╭──

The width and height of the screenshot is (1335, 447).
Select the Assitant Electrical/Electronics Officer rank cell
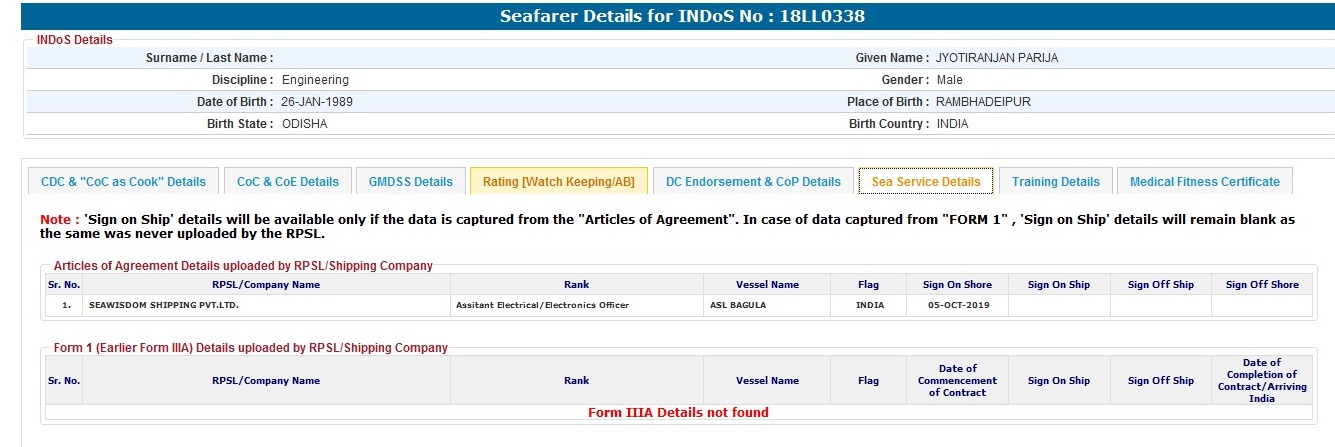point(542,305)
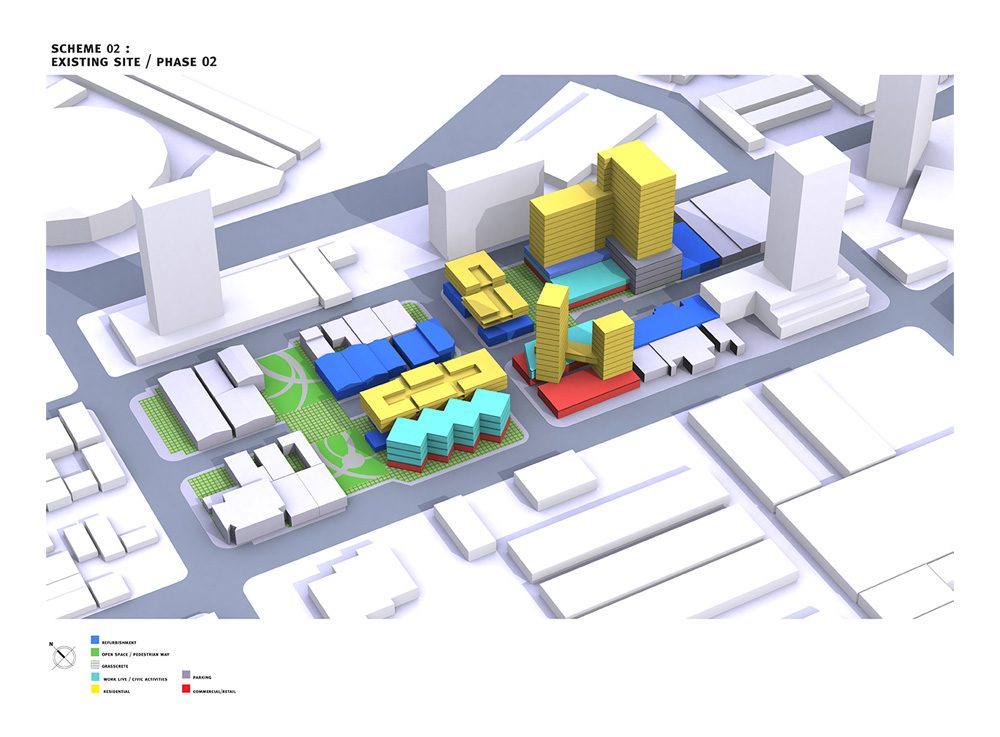Viewport: 1000px width, 737px height.
Task: Click the Grasscrete hatched legend swatch
Action: coord(95,665)
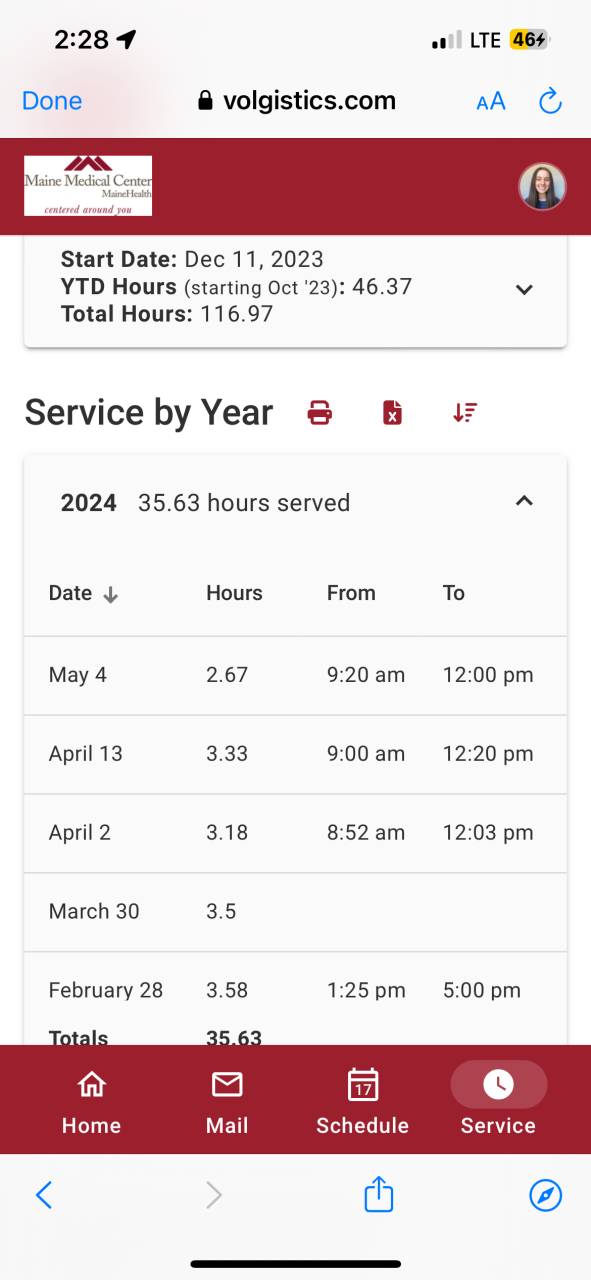Open the user profile photo
Viewport: 591px width, 1280px height.
(x=542, y=186)
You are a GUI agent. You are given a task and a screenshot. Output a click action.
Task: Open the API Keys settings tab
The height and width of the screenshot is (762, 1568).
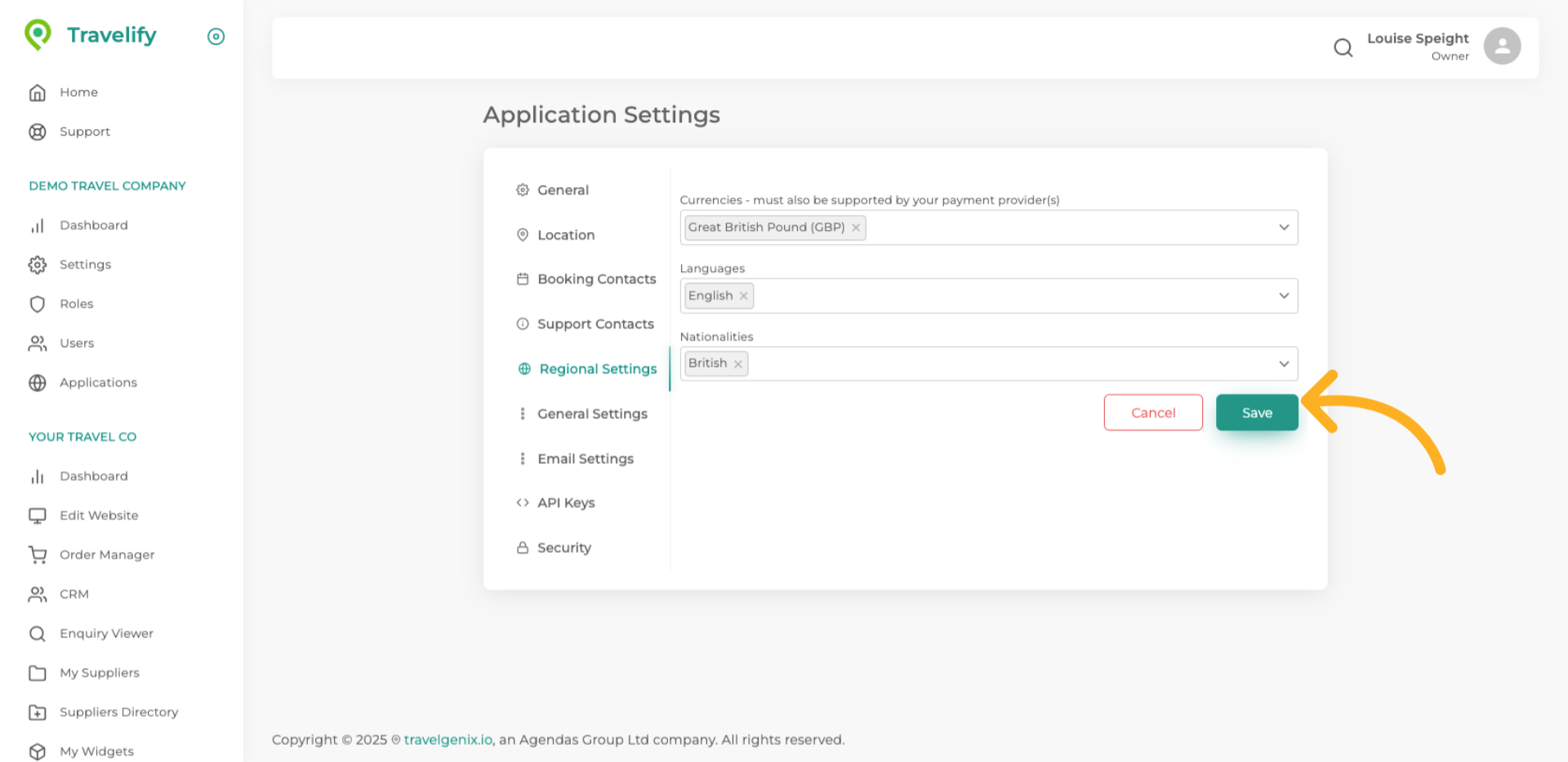click(x=565, y=503)
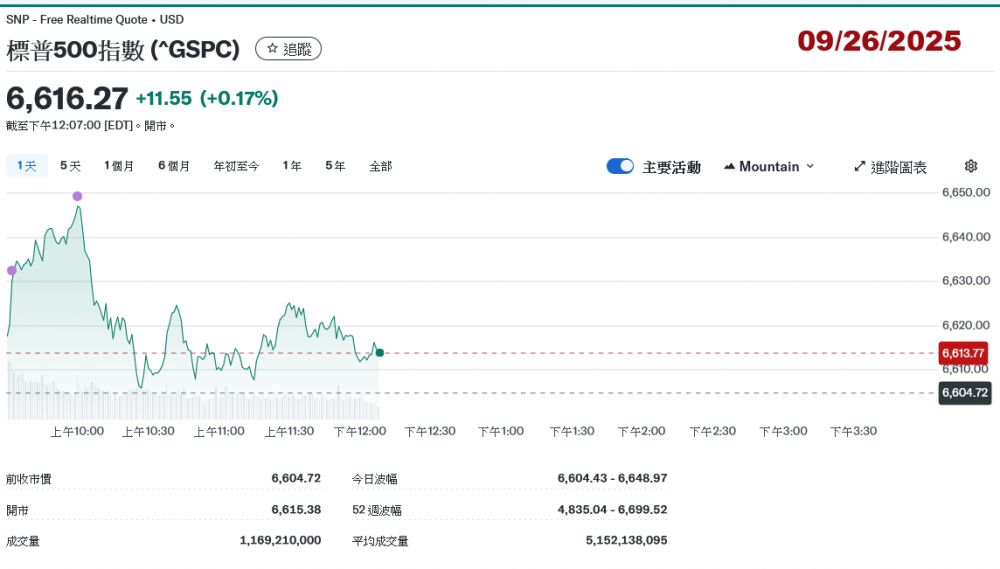Expand the Mountain chart type dropdown

pos(768,167)
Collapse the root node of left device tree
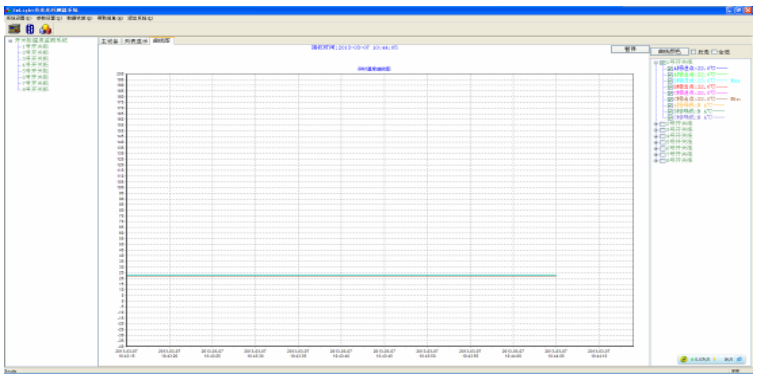 pos(10,41)
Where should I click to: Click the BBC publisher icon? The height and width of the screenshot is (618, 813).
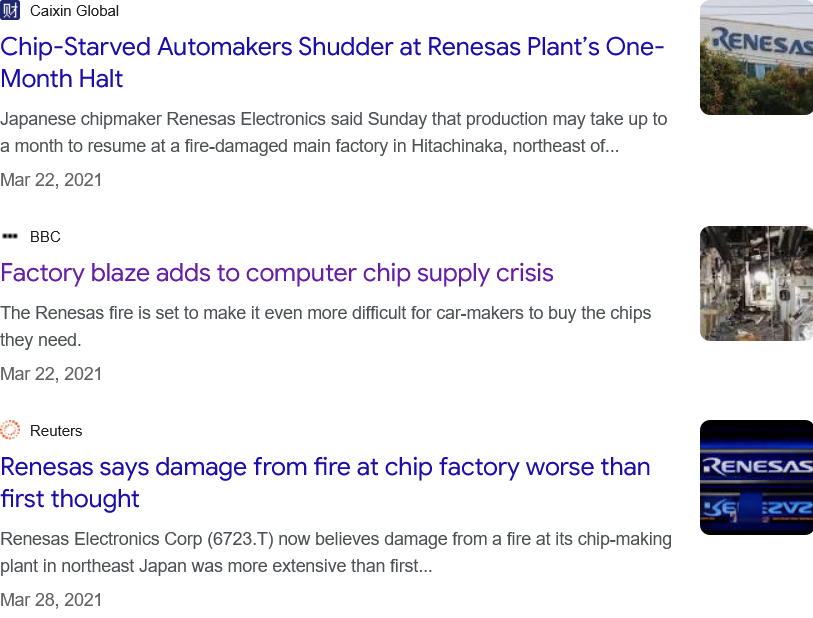pyautogui.click(x=11, y=236)
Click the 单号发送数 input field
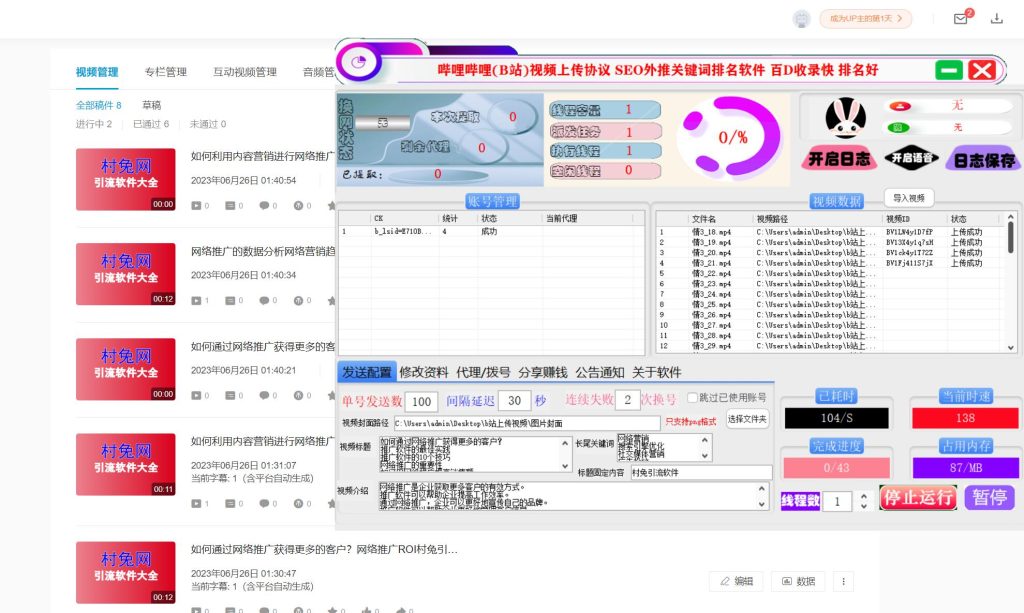 (x=422, y=401)
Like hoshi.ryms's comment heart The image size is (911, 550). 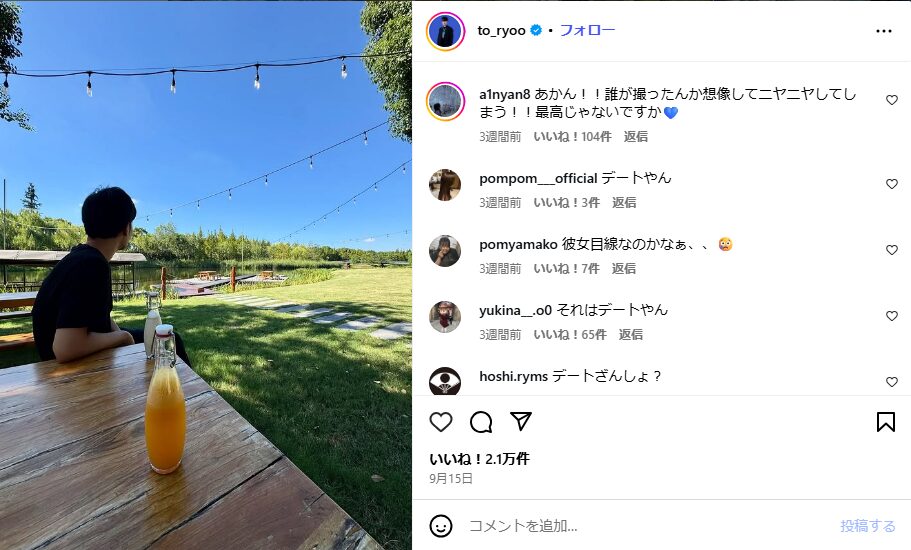[892, 382]
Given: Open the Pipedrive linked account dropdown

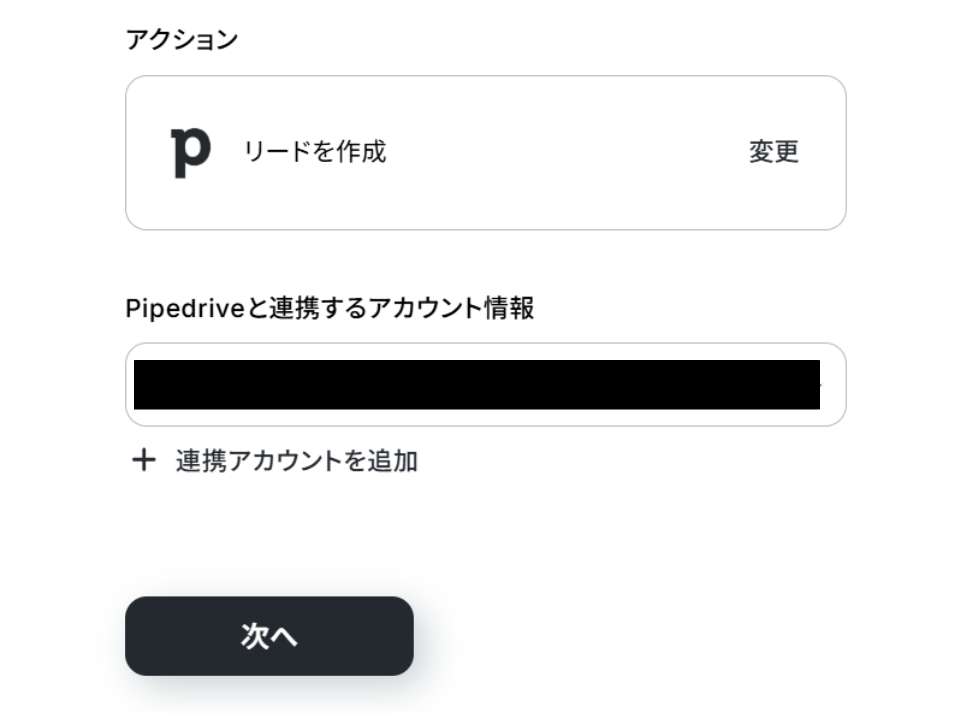Looking at the screenshot, I should (485, 385).
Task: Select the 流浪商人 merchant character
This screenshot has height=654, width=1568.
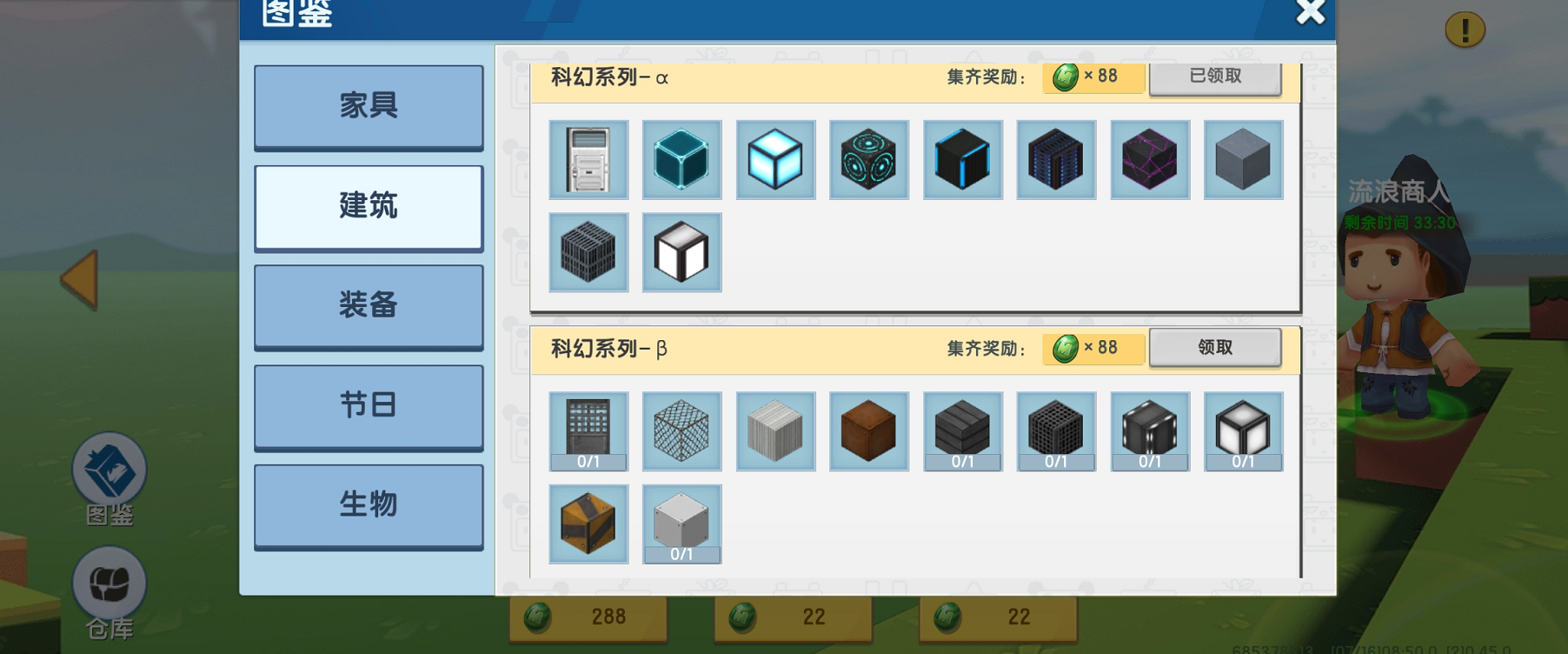Action: click(1398, 296)
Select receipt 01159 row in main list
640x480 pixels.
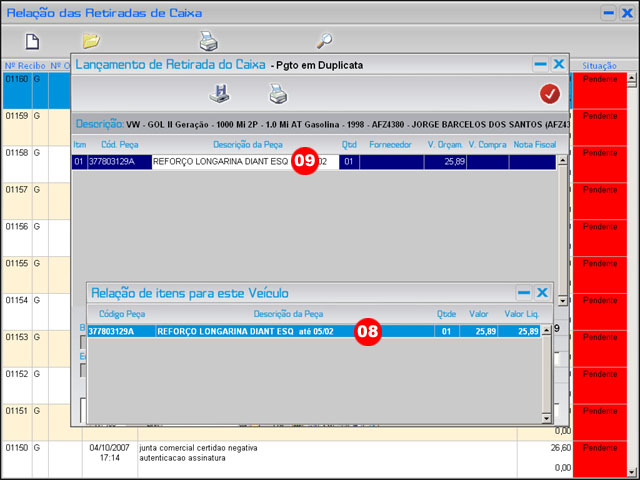pos(17,116)
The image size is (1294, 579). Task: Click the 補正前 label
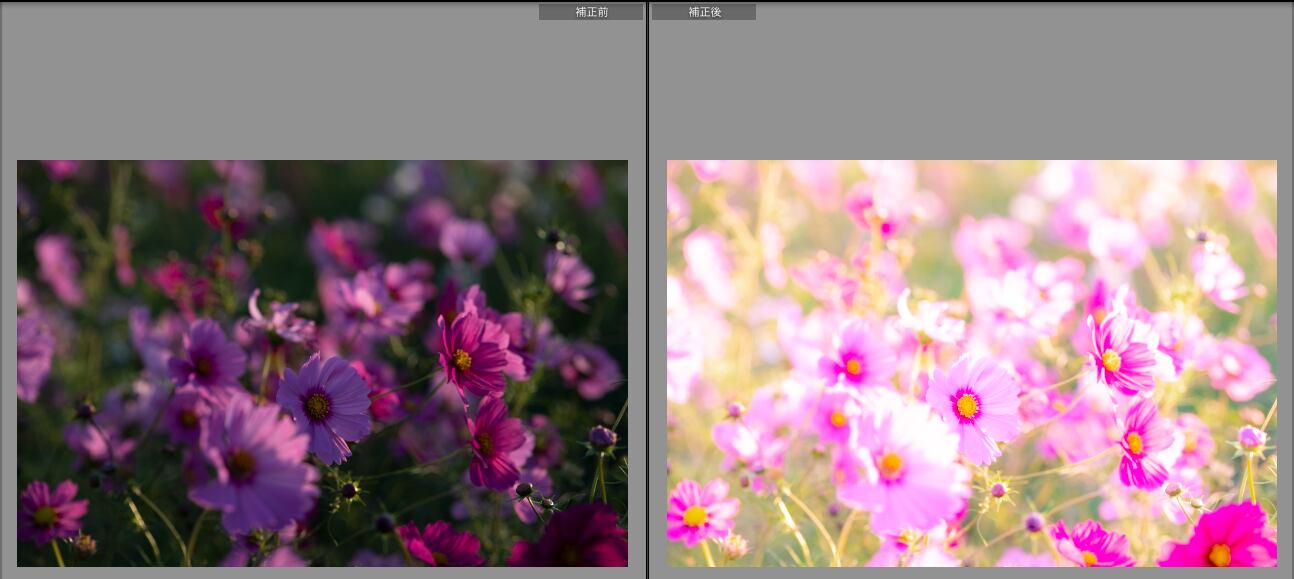(x=591, y=12)
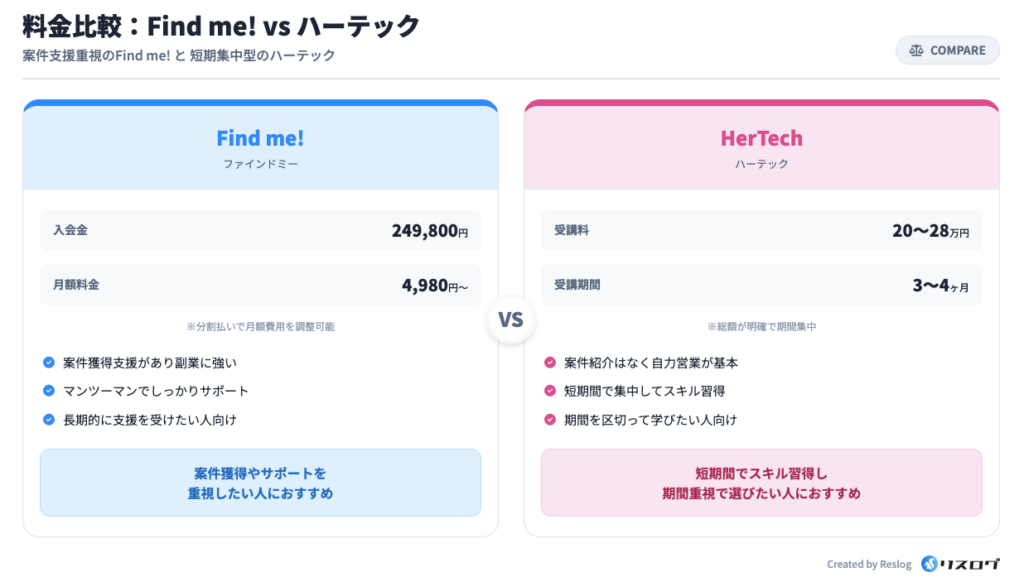Screen dimensions: 1024x577
Task: Click pink checkmark beside 案件紹介はなく自力営業が基本
Action: [x=549, y=363]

╰──

With the pictures omitted, print precisely the lines from the one with "The image size is (1294, 579)." to the final line of the records, both included.

## [Task response]
The image size is (1294, 579). Task: Click the 補正前 label
(x=591, y=12)
Screen dimensions: 1024x577
Task: Click pink checkmark beside 案件紹介はなく自力営業が基本
Action: [x=549, y=363]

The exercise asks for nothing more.